In the short term at least, eCommerce companies may not feel the immediate effects of higher oil prices on their operational/transportation costs, as they relate to their 3PL supply chain delivery.“ Carriers may adjust their fuel surcharge, but even if they are raised by another 1 or 2 percent, it’s unlikely it will affect buying trends, as it’s nominal to the total cost of shipping,” explains Vice President of Operations for ShipNetwork. Indeed, recent retail spending numbers would appear to support that belief. Despite increased gas prices, Americans continued to shop at a brisk pace this spring, according to statistics released in May by the Commerce Department. Retail sales (which includes spending at stores, restaurants and online websites) rose by a seasonally adjusted 0.3 percent in April from the prior month. The good news is that sales growth was broad-based, even when excluding gasoline and automobile sales. According to the Commerce Department, clothing and accessories retailers saw the largest percentage of sales gain since last year, along with food and beverage stores. This is despite the previously established relationship between gas prices and consumer spending.
This rise in consumer spending took place in defiance of the fact that, in April, the national average price for a gallon of regular gasoline was up by nearly 17 cents to $2.76 per gallon from the prior month.
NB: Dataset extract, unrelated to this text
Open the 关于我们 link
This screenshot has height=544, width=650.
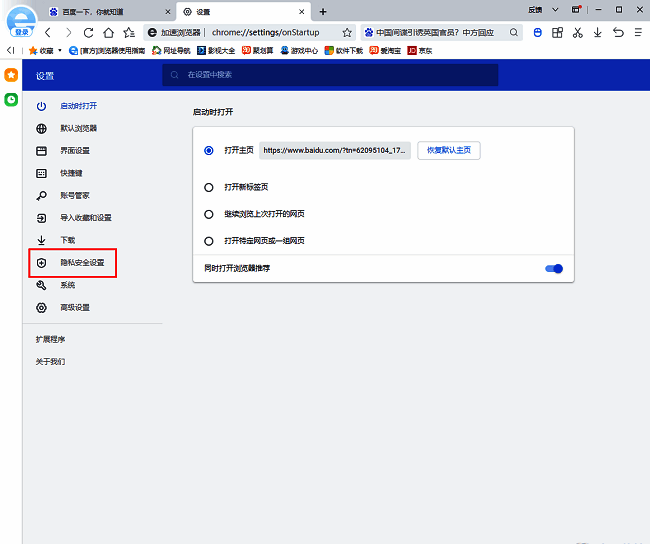click(x=50, y=361)
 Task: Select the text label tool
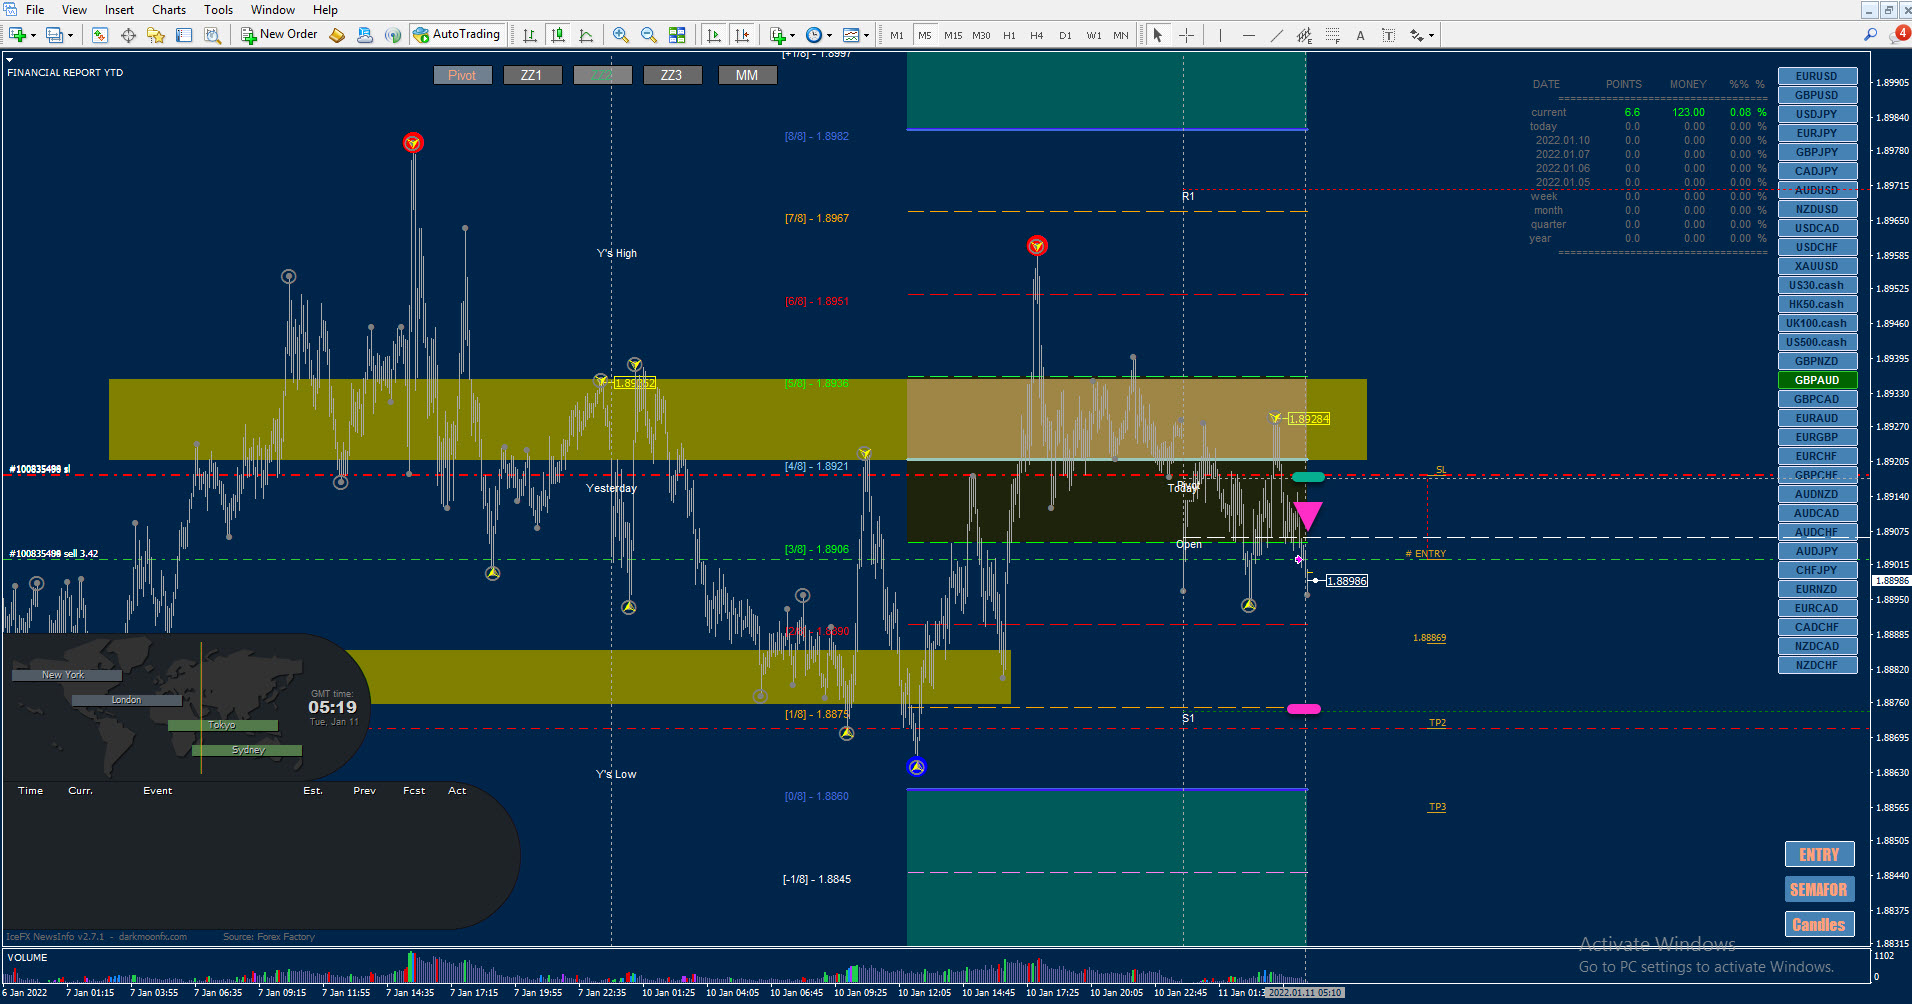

This is the highest price for gas recorded since mid-2015. Some analysts attribute consumers’ willingness to continue spending to the late 2017 tax reform, which has positively impacted the take-home pay for many American workers. Michael Feroli, the chief US economist at JPMorgan Chase, said the April spending numbers seemed to indicate that “consumers still seem to have the will to spend on non-energy items” despite the hike in gasoline prices. Compared to a year ago, overall retail sales were up by an impressive 4.7 percent in April, with spending outpacing inflation; by comparison, the Labor Department’s consumer price index rose by only 2.5 percent in April compared to a year earlier. Of course, we are still less than half way through 2018, and much can change over the remainder of the calendar year. However, with unemployment remaining low and consumer confidence still high, so far it appears as though higher energy costs will not be enough to dampen robust sales in the eCommerce space— at least, not just yet.